Mega Babies is an animated children's television series created by the Tremblay brothers, Christian and Yvon, who previously had made the Hanna-Barbera show SWAT Kats: The Radical Squadron. It is produced by CinéGroupe and Landmark Entertainment Group in association with Sony Wonder.

The series was broadcast on Fox Family Channel and Teletoon. The show was also aired in UK on Sky One's weekday mornings and later repeated on Channel 5 on weekend mornings between 2001 and 2002.

Synopsis
The show is about a trio of mutant babies who are three characters that fight off evil monsters and aliens. Their names are Meg, Derrick and Buck and their care-giver's name is Nurse Lazlo. The show takes place in Your City, USA.
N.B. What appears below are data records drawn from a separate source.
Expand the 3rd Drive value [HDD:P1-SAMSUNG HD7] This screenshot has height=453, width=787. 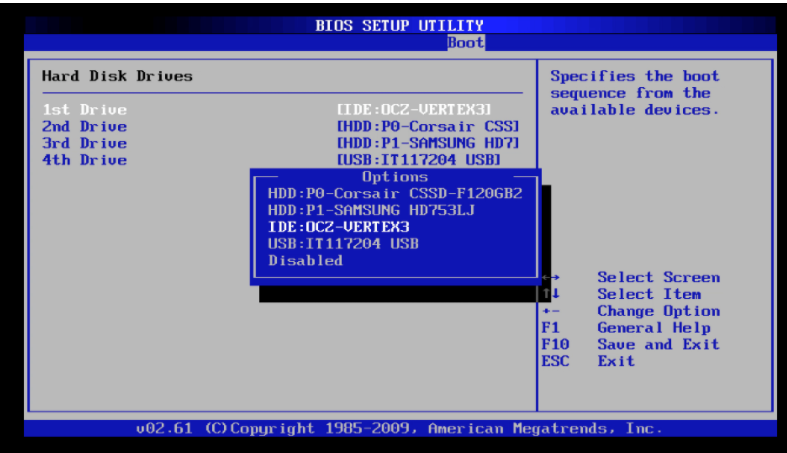[428, 144]
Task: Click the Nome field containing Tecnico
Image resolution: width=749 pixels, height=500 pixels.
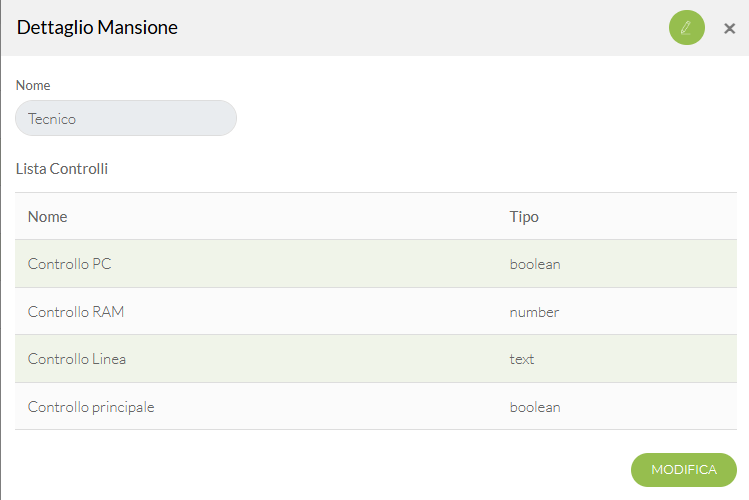Action: 126,118
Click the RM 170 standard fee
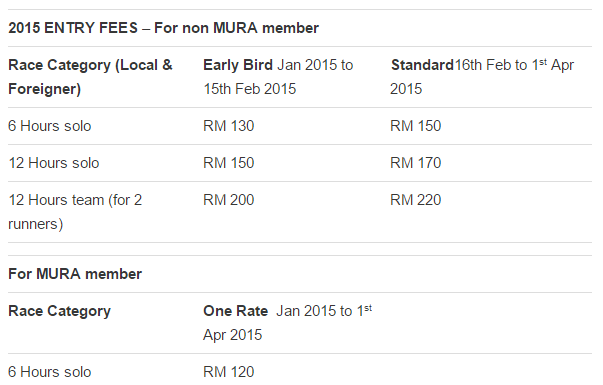This screenshot has height=385, width=603. pyautogui.click(x=415, y=163)
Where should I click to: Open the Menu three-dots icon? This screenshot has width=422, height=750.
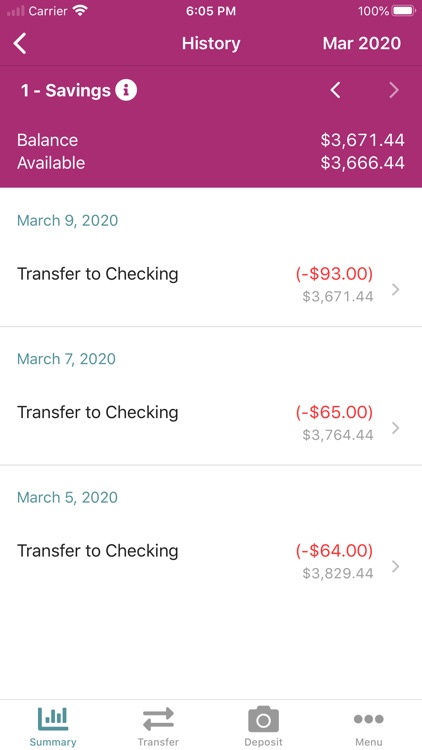[369, 719]

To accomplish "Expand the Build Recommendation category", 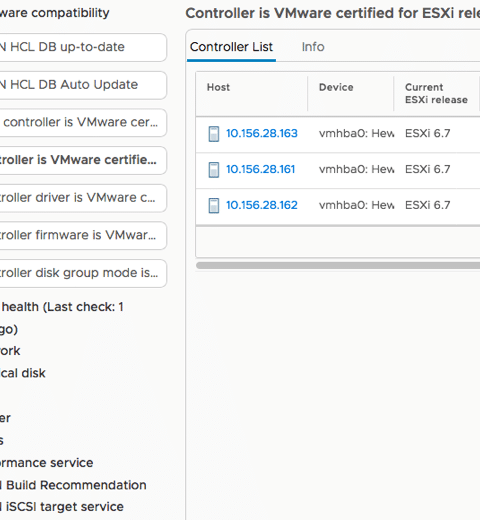I will pyautogui.click(x=73, y=485).
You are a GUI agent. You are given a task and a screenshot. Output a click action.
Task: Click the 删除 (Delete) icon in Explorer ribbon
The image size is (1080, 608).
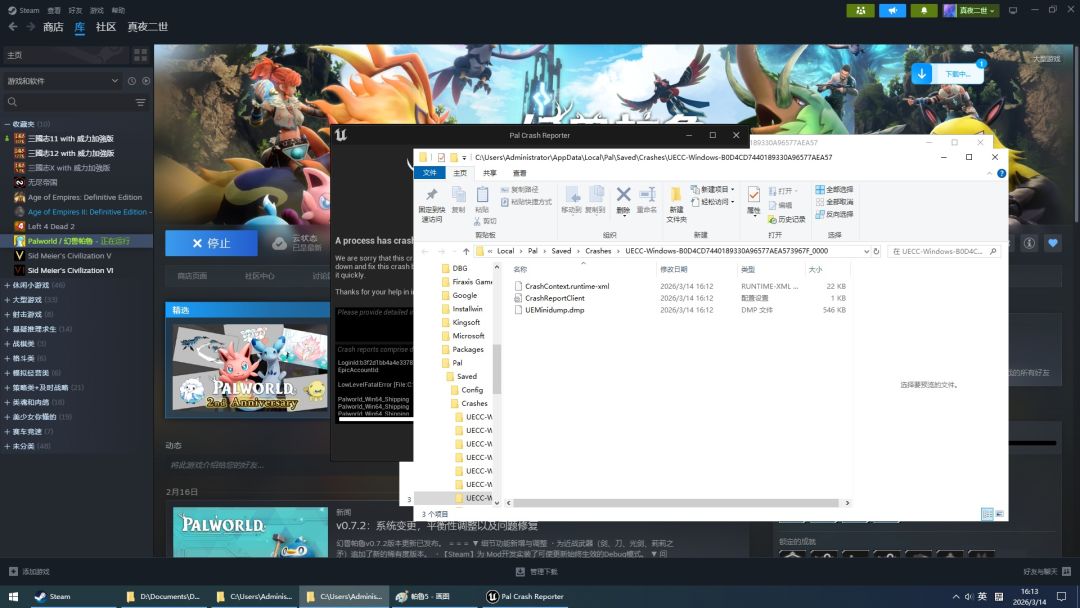point(623,197)
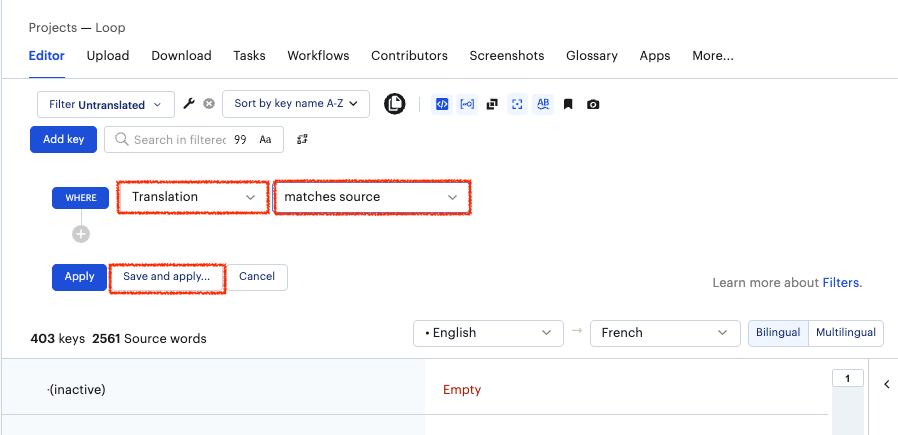The width and height of the screenshot is (898, 435).
Task: Open the Filter Untranslated dropdown
Action: (105, 104)
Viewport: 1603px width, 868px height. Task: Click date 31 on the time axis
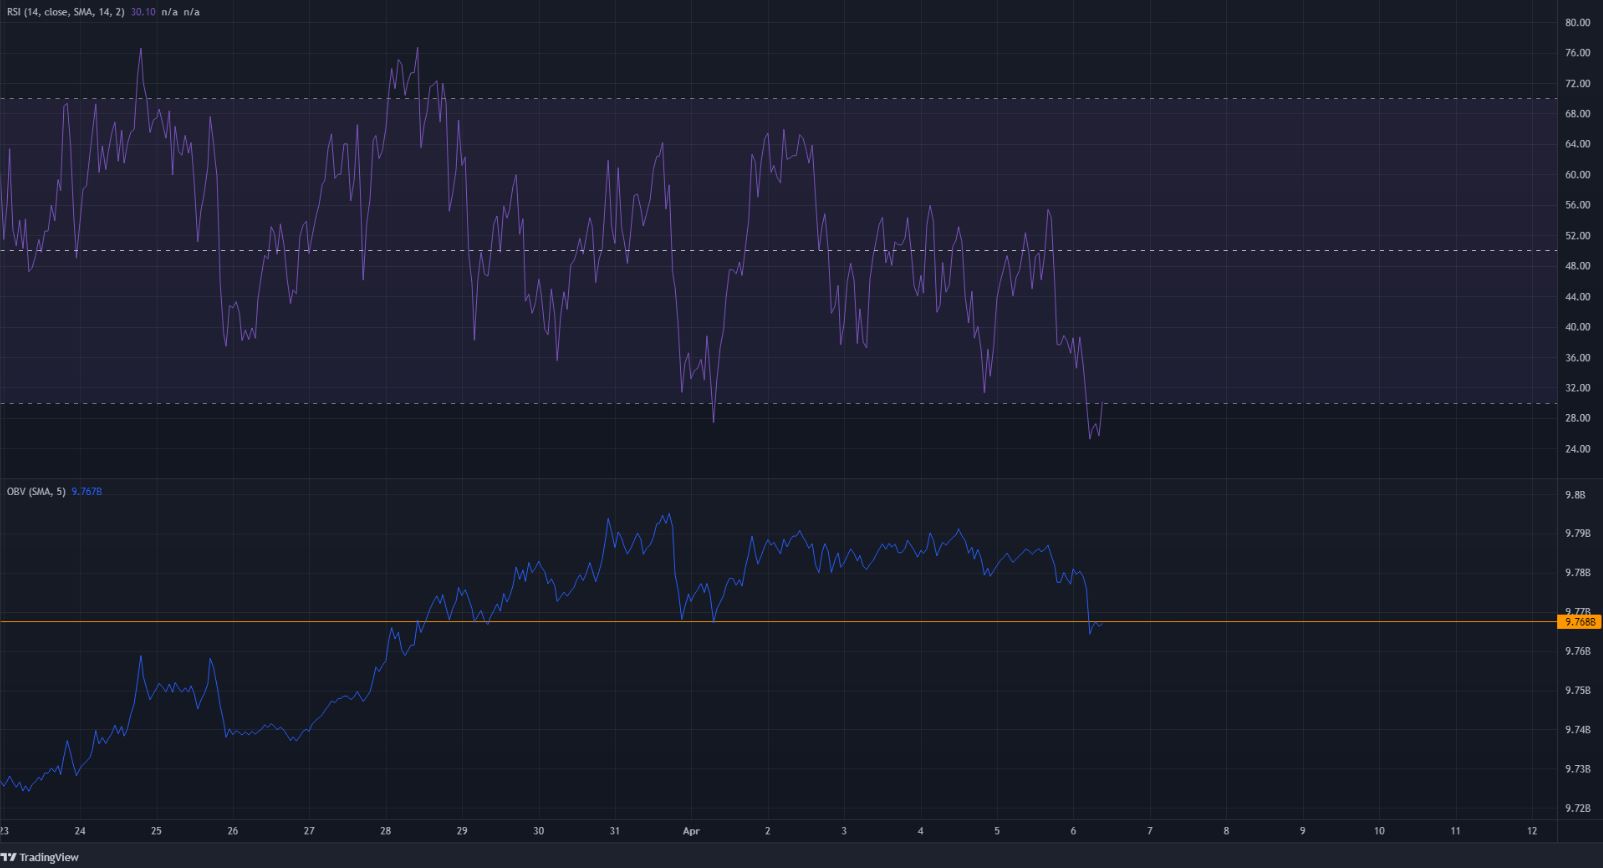click(615, 830)

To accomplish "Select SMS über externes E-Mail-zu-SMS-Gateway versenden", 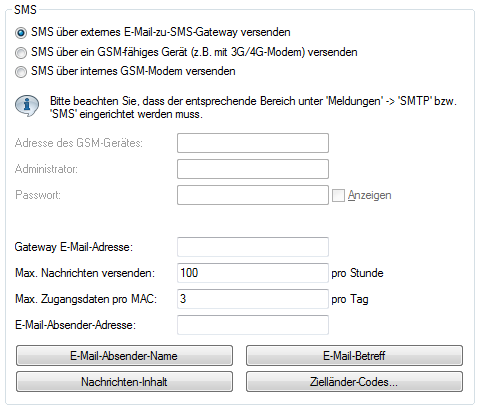I will coord(21,33).
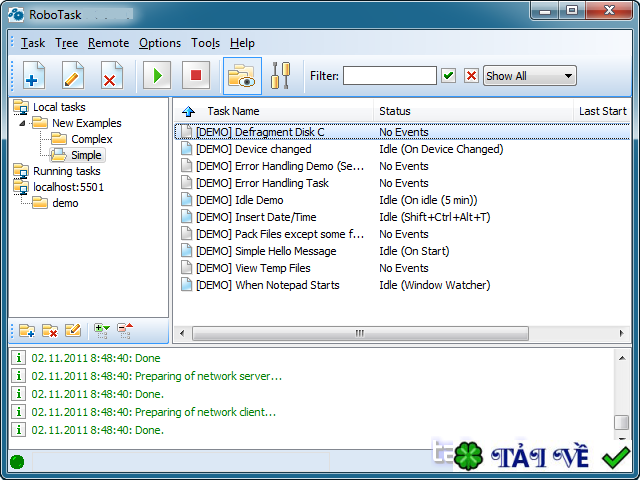The height and width of the screenshot is (480, 640).
Task: Apply filter with the green checkmark
Action: coord(449,76)
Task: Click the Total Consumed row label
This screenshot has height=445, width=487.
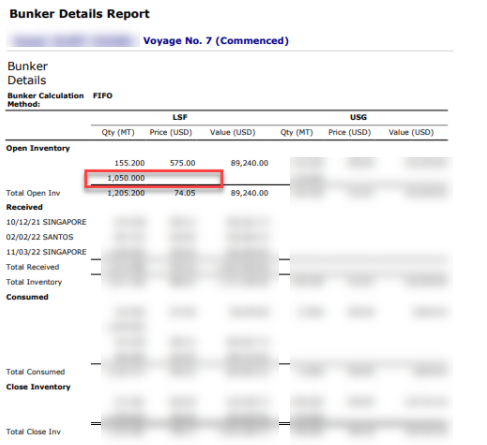Action: (x=35, y=372)
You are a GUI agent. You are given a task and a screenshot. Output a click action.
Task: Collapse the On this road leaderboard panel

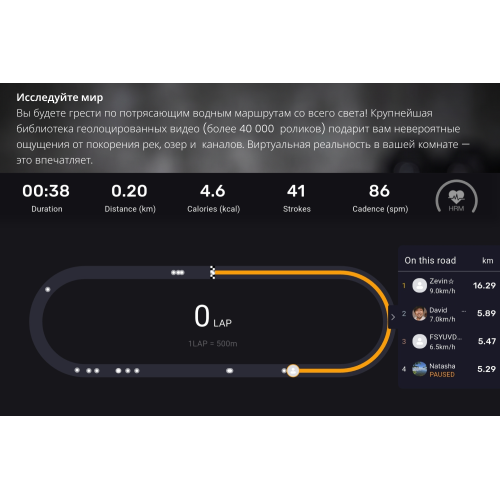[x=393, y=317]
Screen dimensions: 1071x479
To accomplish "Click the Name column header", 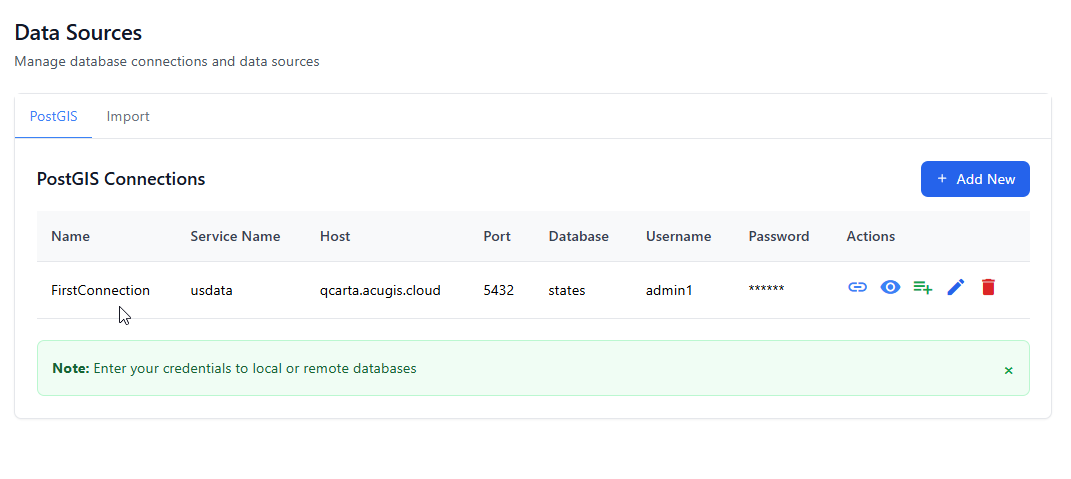I will click(70, 237).
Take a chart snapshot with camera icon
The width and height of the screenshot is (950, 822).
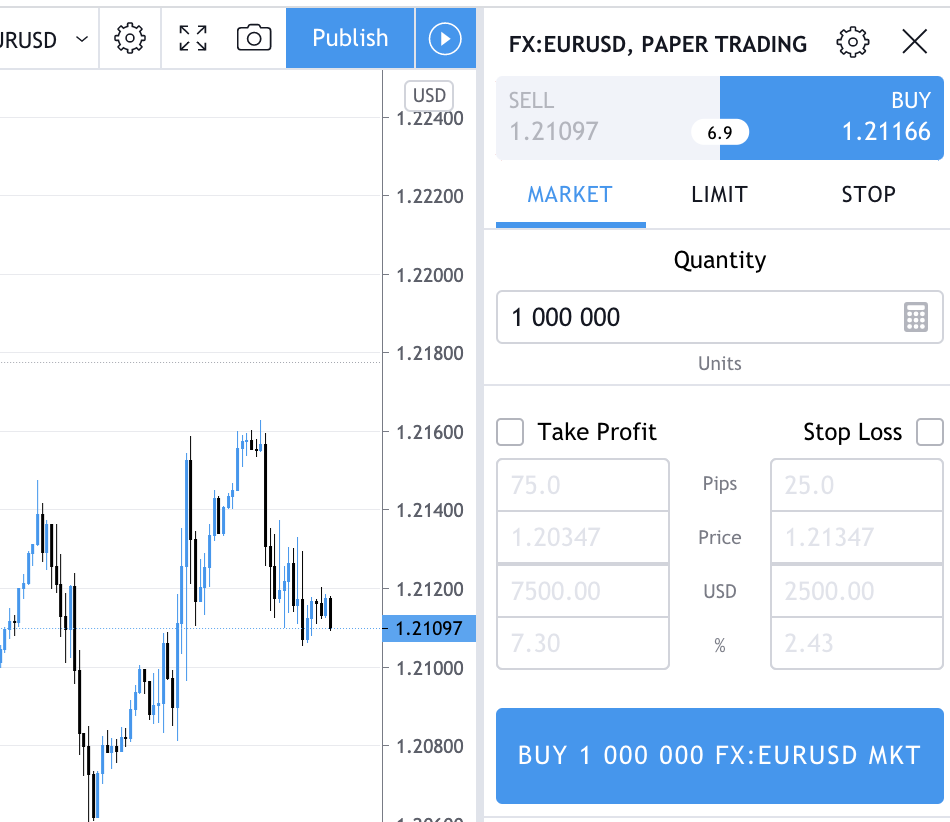click(x=254, y=38)
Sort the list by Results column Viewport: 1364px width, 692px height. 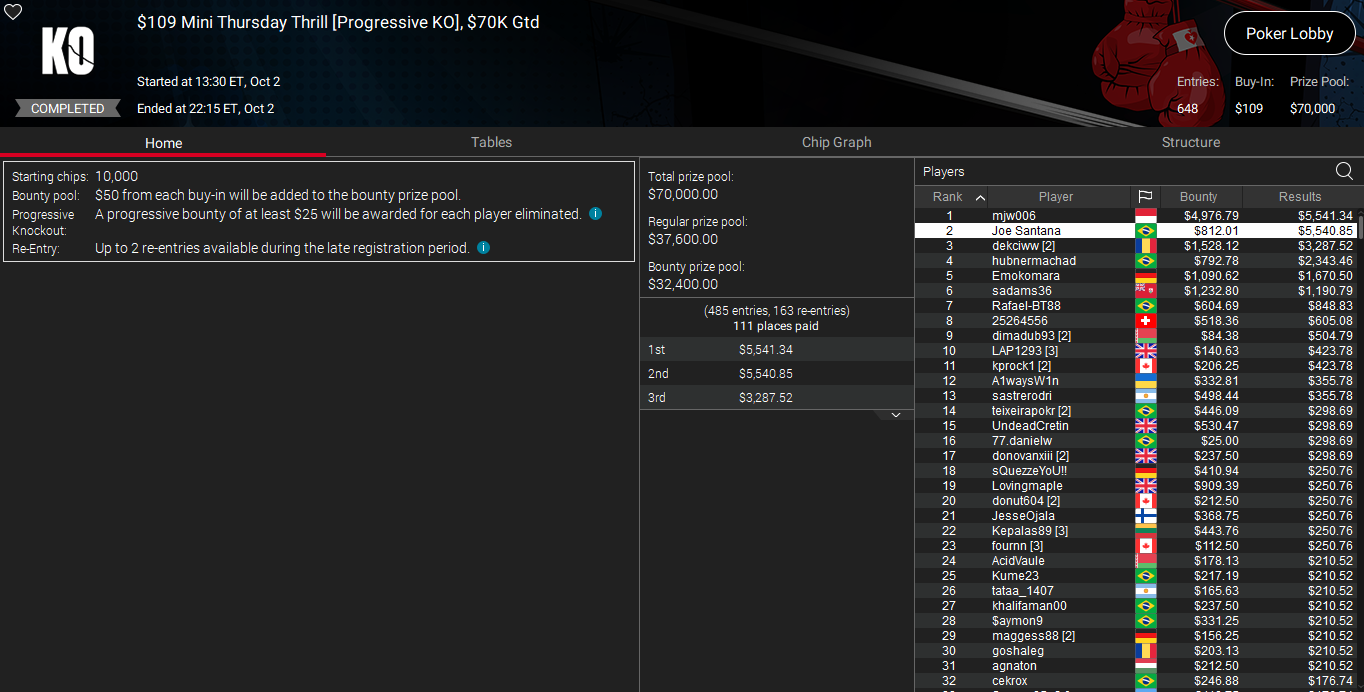(x=1300, y=197)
After their birth, they are brought to an orphanage.  When the entire solar system aligned itself, the babies and their nurse were struck by lightning.  The babies were given super strength and other powers, and Nurse Lazlo's IQ rose.

Voice actors
Buck was voiced by Sonja Ball, Dean Hagopian voiced many male characters, Laura Teasdale did Derrick's voice, Meg was voiced by Jaclyn Linetsky, and Bronwen Mantel voiced Nurse Lazlo.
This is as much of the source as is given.